(Stored data entries)
+ + + +
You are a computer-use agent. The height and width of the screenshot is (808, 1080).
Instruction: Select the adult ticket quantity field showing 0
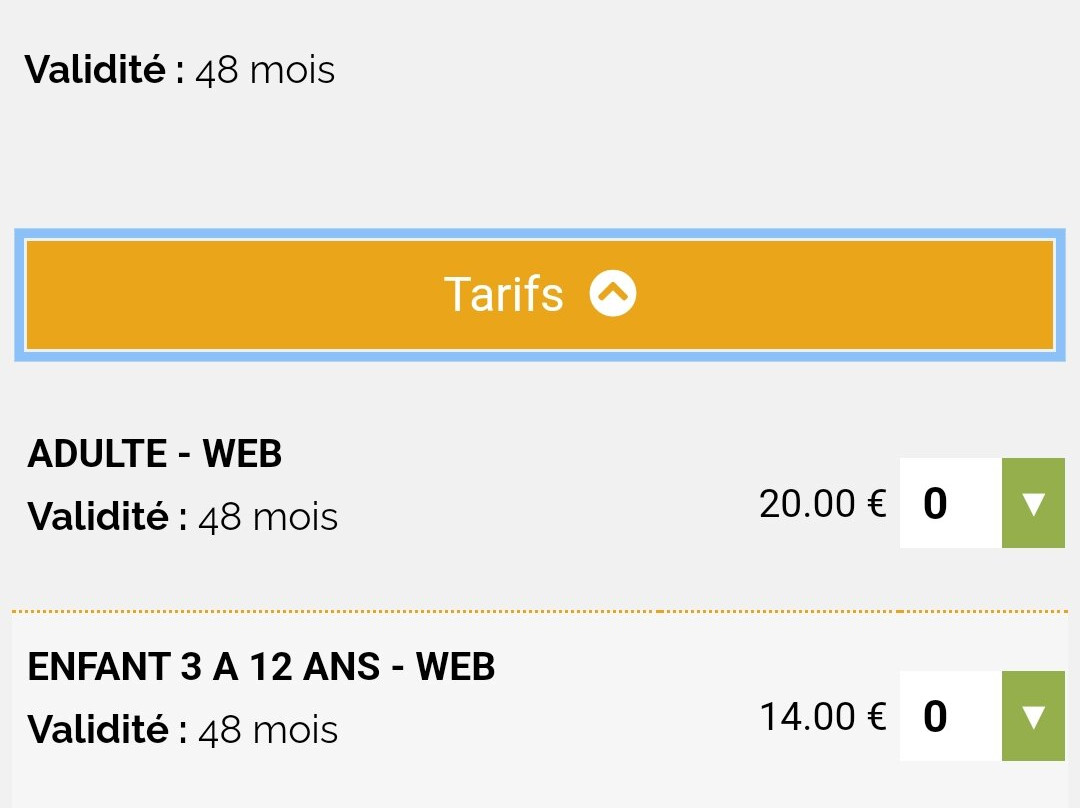(951, 503)
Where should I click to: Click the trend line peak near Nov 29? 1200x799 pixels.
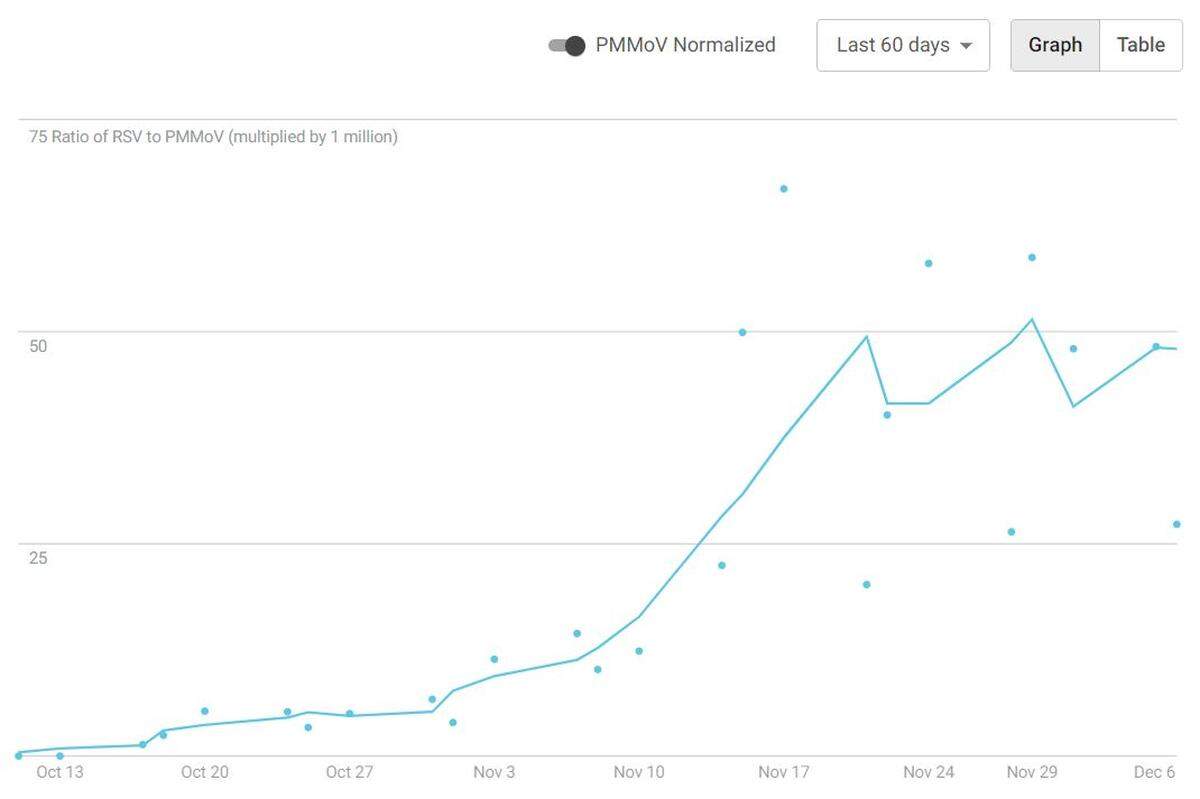[1032, 320]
+ + + +
Beginning with the line containing "Instruction: Select the" and ending with the last line of the data, output those lines exactly and nothing more. Omit every picture.

- _Response to the exercise_:
Instruction: Select the adult ticket quantity field showing 0
(951, 503)
Where should I click to: Click the trend line peak near Nov 29? 1200x799 pixels.
[1032, 320]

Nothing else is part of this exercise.